A evolução cronológica divulgada pela empresa ilustra bem a dimensão do fenómeno:
Janeiro de 2025: 10 000 temas diários (10% do total de carregamentos).
Abril de 2025: 20 000 temas diários (18% do total de carregamentos).
Setembro de 2025: 30 000 temas diários (28% do total de carregamentos).
Novembro de 2025: 50 000 temas diários (34% do total de carregamentos).
Janeiro de 2026: 60 000 temas diários (39% do total de carregamentos).
Abril de 2026: 75 000 temas diários (44% do total de carregamentos).
Alexis Lanternier, CEO da empresa, defendeu que a tecnológica tem estado na linha da frente no combate à fraude e à diluição de pagamentos associada à música de IA há quase dois anos. O responsável máximo frisou que, com metade dos uploads diários a pertencerem a algoritmos, são necessárias ações adicionais para salvaguardar os direitos dos artistas e compositores reais, mantendo o foco nas produções que os fãs verdadeiramente adoram.
Respostas divergentes na indústria do streaming
A rápida ascensão da IA musical colocou os serviços de distribuição digital perante um dilema complexo, não existindo ainda uma resposta consensual na indústria.
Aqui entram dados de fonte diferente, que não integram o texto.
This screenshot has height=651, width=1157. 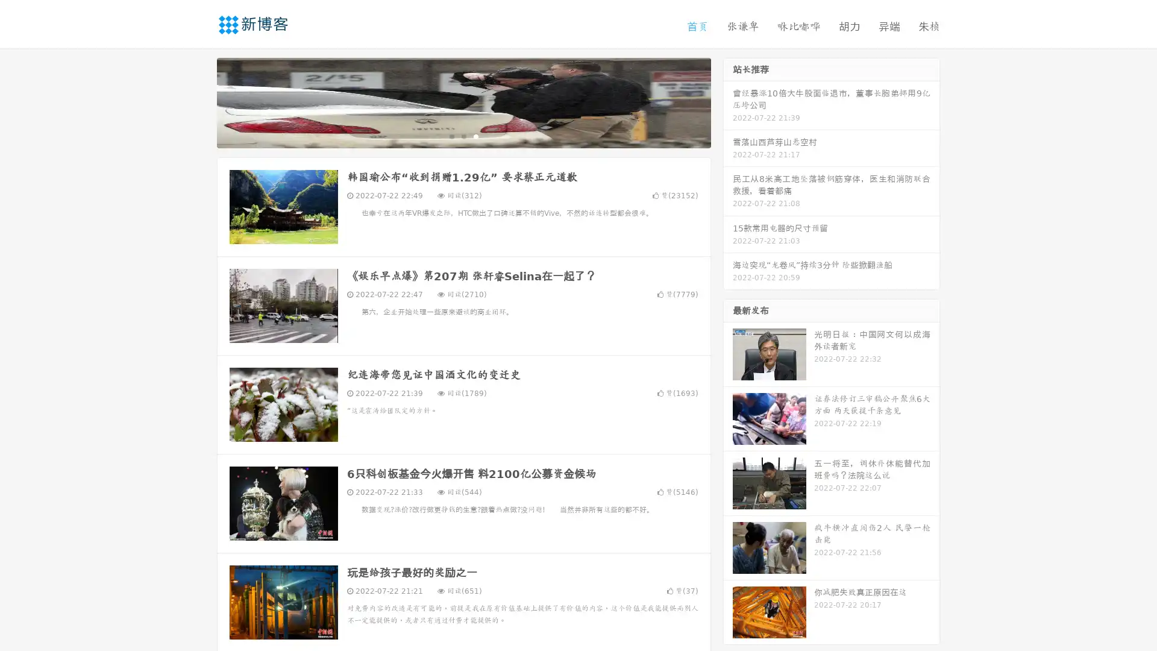 What do you see at coordinates (475, 136) in the screenshot?
I see `Go to slide 3` at bounding box center [475, 136].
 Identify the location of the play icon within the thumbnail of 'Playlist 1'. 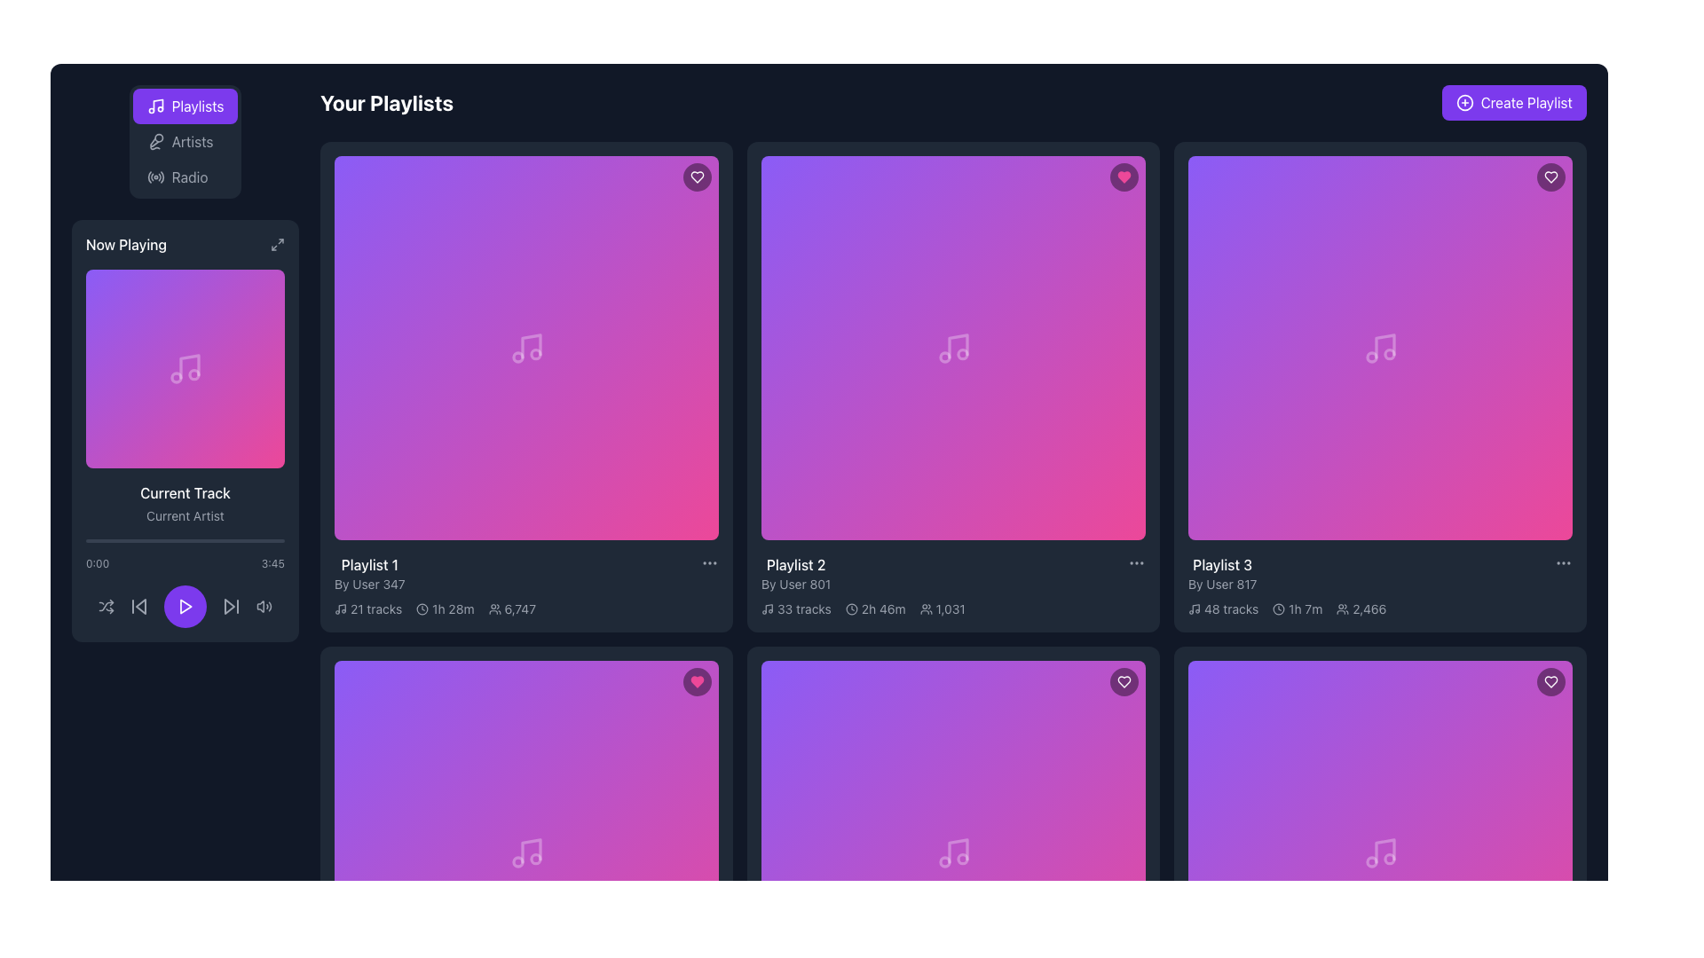
(526, 348).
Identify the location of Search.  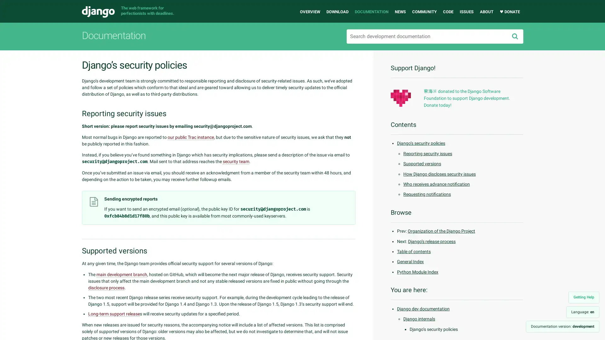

Enquanto o Bandcamp optou por banir por completo estas faixas, o Tidal preferiu cortar totalmente a monetização dos conteúdos virtuais.
Por outro lado, gigantes tecnológicos como a Apple implementaram um sistema de etiquetagem voluntária, ao passo que o Spotify desenhou uma política própria que avalia a percentagem de tecnologia utilizada na conceção da obra.
Para lidar com o problema, a plataforma francesa começou a rotular estes conteúdos no ano passado, recorrendo a uma tecnologia de deteção própria capaz de identificar faixas criadas por sistemas populares como o Suno e o Udio — duas startups atualmente envolvidas em processos judiciais de direitos de autor. Esta ferramenta de análise foi disponibilizada a outras empresas rivais no início do ano e, no mês passado, a tecnológica lançou um utilitário capaz de rastrear listas de reprodução da Apple Music e do Spotify em busca de música gerada por computadores.